● Records from a dataset

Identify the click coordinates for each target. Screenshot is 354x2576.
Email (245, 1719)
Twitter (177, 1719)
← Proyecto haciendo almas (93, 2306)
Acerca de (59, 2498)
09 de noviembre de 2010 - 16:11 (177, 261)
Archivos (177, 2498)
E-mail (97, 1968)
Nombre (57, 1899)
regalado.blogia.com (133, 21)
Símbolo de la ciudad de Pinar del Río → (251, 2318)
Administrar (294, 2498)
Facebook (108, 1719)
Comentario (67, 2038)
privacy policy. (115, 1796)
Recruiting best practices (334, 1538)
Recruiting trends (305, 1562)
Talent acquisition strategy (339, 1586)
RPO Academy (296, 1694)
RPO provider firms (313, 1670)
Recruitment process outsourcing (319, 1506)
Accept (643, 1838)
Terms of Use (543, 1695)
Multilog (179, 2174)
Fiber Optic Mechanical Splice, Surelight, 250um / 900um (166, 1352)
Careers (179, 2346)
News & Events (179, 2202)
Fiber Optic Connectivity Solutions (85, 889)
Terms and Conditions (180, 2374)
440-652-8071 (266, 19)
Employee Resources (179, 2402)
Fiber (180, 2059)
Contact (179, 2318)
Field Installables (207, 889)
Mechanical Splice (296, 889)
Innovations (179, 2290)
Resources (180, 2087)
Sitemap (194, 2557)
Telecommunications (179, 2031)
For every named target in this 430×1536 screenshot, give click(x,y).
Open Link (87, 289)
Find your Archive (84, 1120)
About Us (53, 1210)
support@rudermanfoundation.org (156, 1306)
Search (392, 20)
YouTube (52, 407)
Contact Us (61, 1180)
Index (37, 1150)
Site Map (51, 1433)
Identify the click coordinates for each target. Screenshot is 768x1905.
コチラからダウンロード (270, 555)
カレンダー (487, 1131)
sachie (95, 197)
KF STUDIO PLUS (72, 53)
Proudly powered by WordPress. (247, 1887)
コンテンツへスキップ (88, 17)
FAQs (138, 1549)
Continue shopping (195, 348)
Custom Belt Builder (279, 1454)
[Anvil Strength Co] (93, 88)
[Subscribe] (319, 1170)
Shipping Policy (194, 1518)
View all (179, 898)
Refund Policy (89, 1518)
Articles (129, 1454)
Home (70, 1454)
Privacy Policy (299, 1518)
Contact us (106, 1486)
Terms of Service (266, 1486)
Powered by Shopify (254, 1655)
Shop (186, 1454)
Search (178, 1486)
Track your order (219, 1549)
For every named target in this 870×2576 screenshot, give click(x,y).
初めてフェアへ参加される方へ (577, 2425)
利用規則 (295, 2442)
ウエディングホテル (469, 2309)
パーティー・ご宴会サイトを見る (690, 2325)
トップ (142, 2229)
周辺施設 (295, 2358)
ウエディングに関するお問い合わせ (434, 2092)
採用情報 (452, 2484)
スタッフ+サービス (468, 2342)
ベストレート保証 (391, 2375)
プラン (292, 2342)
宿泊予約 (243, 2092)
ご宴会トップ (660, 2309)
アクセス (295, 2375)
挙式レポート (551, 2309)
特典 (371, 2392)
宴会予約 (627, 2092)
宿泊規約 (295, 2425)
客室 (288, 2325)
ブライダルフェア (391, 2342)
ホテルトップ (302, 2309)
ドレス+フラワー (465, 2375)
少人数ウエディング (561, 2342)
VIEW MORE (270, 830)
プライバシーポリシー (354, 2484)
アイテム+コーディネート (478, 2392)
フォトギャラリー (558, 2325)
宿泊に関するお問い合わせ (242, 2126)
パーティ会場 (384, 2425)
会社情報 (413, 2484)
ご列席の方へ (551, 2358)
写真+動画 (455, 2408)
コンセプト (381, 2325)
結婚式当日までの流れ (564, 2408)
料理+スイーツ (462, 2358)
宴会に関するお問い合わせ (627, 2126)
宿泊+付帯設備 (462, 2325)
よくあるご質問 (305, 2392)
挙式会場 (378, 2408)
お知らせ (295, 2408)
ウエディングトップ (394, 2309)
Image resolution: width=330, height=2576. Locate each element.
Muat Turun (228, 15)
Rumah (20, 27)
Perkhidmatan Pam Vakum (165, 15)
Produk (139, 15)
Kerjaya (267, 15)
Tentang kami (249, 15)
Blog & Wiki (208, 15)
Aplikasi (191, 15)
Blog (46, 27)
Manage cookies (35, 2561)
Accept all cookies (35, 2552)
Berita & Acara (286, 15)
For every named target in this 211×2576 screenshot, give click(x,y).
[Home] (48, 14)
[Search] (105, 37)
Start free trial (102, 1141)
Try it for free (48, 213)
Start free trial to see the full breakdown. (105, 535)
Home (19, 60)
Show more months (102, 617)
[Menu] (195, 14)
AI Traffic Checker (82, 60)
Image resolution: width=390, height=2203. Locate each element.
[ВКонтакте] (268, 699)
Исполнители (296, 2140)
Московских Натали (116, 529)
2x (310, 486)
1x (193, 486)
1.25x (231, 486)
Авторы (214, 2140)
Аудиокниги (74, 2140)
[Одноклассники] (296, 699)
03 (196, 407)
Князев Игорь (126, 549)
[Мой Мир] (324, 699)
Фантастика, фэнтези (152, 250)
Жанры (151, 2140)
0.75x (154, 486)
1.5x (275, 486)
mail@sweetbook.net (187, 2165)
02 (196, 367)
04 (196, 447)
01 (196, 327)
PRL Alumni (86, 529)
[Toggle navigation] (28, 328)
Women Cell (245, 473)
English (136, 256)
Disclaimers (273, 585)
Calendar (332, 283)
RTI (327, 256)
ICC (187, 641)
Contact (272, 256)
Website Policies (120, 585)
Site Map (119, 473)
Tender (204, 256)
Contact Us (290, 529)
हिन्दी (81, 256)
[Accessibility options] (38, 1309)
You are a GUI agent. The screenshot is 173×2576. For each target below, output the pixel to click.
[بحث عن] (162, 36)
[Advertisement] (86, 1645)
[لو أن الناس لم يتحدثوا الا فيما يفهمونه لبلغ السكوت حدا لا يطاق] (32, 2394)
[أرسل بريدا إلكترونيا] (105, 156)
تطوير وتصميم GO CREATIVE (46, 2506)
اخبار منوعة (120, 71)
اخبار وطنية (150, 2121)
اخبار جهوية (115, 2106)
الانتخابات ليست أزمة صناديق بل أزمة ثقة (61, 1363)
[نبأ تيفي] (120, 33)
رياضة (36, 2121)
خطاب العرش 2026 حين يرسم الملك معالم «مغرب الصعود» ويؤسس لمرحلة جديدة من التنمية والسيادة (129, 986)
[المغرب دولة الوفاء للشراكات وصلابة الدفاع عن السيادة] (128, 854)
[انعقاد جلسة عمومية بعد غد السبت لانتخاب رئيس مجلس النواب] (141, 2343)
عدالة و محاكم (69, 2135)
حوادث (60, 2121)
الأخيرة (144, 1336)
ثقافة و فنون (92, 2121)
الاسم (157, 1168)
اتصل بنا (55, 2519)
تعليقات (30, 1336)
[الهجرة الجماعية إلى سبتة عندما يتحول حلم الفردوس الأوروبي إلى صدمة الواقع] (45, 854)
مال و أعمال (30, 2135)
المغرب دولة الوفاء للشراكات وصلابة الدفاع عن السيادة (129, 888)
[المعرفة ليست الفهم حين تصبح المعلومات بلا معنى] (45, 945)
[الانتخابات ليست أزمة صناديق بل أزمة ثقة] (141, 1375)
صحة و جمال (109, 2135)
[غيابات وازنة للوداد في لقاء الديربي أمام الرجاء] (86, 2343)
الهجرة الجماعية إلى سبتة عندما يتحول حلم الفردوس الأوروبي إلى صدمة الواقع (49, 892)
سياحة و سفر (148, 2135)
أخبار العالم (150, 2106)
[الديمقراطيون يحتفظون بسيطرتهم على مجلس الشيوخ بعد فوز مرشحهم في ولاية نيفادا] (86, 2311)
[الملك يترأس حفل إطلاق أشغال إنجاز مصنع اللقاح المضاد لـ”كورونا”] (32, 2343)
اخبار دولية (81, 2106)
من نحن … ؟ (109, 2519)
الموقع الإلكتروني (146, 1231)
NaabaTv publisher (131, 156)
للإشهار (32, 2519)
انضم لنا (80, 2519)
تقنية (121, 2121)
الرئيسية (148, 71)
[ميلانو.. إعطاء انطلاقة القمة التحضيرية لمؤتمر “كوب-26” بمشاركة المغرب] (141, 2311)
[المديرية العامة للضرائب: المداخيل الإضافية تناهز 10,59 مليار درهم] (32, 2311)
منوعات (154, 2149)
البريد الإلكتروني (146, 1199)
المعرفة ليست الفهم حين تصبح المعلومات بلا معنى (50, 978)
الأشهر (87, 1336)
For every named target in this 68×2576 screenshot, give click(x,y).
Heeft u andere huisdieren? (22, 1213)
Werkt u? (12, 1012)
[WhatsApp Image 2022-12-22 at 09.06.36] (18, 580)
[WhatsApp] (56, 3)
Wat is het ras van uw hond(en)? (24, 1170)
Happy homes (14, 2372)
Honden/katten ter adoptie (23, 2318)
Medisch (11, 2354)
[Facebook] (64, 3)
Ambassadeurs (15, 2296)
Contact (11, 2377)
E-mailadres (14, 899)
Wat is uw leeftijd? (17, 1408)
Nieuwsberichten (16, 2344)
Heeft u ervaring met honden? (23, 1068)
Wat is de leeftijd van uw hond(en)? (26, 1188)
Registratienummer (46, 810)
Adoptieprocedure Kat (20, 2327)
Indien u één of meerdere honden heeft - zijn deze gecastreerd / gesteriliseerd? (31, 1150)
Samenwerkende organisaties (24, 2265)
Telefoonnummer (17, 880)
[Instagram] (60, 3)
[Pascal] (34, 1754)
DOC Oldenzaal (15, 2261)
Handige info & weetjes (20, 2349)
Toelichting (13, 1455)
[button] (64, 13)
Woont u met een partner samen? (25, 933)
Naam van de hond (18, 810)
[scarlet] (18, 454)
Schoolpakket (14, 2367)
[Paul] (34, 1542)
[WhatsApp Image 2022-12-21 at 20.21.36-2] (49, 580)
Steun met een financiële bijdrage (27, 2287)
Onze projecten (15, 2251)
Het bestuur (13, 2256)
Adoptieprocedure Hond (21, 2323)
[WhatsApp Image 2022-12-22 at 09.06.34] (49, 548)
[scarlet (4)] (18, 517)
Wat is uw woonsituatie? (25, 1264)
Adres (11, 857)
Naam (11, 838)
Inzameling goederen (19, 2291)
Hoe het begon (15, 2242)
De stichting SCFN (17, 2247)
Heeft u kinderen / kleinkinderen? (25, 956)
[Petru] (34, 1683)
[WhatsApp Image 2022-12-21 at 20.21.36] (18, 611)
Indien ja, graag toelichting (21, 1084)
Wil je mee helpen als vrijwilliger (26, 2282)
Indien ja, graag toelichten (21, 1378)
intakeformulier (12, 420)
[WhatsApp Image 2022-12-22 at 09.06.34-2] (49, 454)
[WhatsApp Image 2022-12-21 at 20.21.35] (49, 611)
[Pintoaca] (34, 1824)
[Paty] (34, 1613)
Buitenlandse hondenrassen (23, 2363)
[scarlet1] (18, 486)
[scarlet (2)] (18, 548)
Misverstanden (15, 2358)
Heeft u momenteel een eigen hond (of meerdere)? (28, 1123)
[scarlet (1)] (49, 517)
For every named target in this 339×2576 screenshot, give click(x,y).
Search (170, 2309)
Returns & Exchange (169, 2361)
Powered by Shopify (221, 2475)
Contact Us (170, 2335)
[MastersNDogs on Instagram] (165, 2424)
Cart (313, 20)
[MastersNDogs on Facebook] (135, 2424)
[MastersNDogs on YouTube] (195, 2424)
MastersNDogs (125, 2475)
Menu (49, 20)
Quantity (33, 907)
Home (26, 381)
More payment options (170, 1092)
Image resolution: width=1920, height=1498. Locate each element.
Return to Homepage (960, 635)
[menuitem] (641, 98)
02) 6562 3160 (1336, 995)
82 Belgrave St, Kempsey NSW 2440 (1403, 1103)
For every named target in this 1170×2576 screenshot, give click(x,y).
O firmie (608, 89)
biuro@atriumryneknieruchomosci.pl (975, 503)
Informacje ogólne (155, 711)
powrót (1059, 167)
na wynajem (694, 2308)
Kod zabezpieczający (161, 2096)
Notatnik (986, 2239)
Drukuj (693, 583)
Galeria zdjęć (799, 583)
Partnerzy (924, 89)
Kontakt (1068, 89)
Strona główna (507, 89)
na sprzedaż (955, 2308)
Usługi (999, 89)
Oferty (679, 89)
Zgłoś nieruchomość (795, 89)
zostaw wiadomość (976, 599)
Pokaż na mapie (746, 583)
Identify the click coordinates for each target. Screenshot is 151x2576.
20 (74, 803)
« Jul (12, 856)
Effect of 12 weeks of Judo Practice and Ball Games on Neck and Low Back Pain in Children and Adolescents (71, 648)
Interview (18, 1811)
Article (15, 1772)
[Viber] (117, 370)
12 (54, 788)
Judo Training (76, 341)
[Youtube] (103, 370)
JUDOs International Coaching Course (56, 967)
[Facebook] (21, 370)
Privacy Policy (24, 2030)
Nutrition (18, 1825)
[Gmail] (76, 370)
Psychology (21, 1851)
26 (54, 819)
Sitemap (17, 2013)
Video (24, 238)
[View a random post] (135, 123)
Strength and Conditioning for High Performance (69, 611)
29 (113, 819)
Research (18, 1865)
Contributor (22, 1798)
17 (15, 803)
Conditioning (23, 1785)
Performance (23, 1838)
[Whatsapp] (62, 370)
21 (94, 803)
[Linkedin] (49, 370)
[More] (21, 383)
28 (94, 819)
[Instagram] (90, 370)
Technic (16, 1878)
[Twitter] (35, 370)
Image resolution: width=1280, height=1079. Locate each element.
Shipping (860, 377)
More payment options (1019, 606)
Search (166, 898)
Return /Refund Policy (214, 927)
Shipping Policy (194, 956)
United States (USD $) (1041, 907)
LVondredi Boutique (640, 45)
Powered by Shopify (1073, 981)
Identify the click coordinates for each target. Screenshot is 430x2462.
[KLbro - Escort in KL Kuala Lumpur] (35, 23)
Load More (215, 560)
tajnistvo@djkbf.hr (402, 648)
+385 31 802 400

● What this task involves
Please list every line of the records that contains "target".

● Output
Identify the click coordinates for each target. Screenshot is 354x2576.
For every named target in this 430×1536 screenshot, give click(x,y).
Identify the click coordinates for each target. Screenshot is 768x1905.
For every named target in this 870×2576 screenshot, give click(x,y).
For every named target in this 211×2576 screenshot, give click(x,y).
You are a GUI agent. The screenshot is 173×2576. For each target below, output the pixel to click.
For every named target in this 68×2576 screenshot, give click(x,y).
For every named target in this 339×2576 screenshot, give click(x,y).
For every named target in this 1170×2576 screenshot, give click(x,y).
Identify the click coordinates for each target. Screenshot is 151x2576.
Identify the click coordinates for each target. Screenshot is 430x2462.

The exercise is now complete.